I think the change in my appearance and the loss of the body I worked so hard to achieve has probably been the hardest part, harder even than the diagnosis itself. I have had to witness the evidence of my efforts slip away for the sake of my health and quite frankly, my life.
That's a massive trade off which I have had to accept very quickly!
Following my hysterectomy, I now sport a very unfetching stomach 'apron' - a swollen belly, like a little spare tyre which overhangs my pubis! My ribcage has expanded widthways taking my pelvis in the same direction. My arse has become one of those shelflike examples at which I used to marvel.
For most of my life, I have been a solid size 12. During those golden few years of optimum weight and size, I had started experiencing the heady pleasures of size 10 clothes and this was a huge badge of honour for me. Now, as I approach a year since diagnosis in July, I am having to accept that I am a reliable size 14.
I have done the sensible thing and packed away my clothes from my former life in acceptance that it is no longer who I am. I have to adopt a new style, one more adept at complimenting my more shapely form. This has of course given me the perfect excuse to go shopping and buy a whole new wardrobe!

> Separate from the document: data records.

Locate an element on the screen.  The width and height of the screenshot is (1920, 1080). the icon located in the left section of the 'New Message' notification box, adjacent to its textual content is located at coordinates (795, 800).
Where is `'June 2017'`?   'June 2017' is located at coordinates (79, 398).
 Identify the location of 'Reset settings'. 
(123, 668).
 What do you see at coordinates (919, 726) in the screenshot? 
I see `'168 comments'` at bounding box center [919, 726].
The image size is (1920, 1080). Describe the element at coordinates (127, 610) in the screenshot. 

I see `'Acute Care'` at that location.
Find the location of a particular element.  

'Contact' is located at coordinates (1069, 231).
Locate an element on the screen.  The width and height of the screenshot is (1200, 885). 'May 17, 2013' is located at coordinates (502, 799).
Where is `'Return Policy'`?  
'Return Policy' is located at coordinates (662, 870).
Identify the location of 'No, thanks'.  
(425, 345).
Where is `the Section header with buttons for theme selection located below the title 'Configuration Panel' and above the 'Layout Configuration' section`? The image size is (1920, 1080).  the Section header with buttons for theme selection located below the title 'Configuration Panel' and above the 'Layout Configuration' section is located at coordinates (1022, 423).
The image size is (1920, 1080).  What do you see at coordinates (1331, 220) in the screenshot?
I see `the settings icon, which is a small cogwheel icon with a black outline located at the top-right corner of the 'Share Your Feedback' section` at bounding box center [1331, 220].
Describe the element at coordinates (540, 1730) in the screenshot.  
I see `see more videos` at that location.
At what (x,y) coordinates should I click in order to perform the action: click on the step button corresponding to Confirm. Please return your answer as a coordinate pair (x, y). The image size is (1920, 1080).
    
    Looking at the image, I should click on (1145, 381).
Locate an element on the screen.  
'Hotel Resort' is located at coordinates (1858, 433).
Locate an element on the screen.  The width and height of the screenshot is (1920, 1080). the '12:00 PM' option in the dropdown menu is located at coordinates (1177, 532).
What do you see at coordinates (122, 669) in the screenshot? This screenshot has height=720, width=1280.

Of course, what has happened to the outside of my body is only half the story and there is so much more going on inside my body.
It has become a ticking time bomb. The body I had finally grown to love no longer loves me back.
With my BRCA1 diagnosis, I now have to think about whether I opt for drastic risk reducing surgery - the removal of my beloved breasts - the two proud domes, which still sit pretty much where they're supposed to, even in shape and size, full, round mounds. They have served me well and brought me much welcome attention. I have exposed them on many occasions - often inappropriately.
These glands - the essence of my femininity which have brought me exquisite and immense physical pleasure - have become my nemesis, enemies, bringing now the threat of disease and pain.
Their removal would not only scar me physically but also have a profound effect on me mentally and emotionally, more so than losing my womb. External v internal.
Today, I am learning to be grateful for the body I have. It is having to withstand gruelling treatment and I am rewarding it by loving it for what it is - alive!
PS yes, all the photos are indeed me. I am so pleased that my love affair with my body encouraged me to have not one, but two, boudoir photography sessions. I have these photos to remember how I once looked. I am planning another soon to celebrate my new body.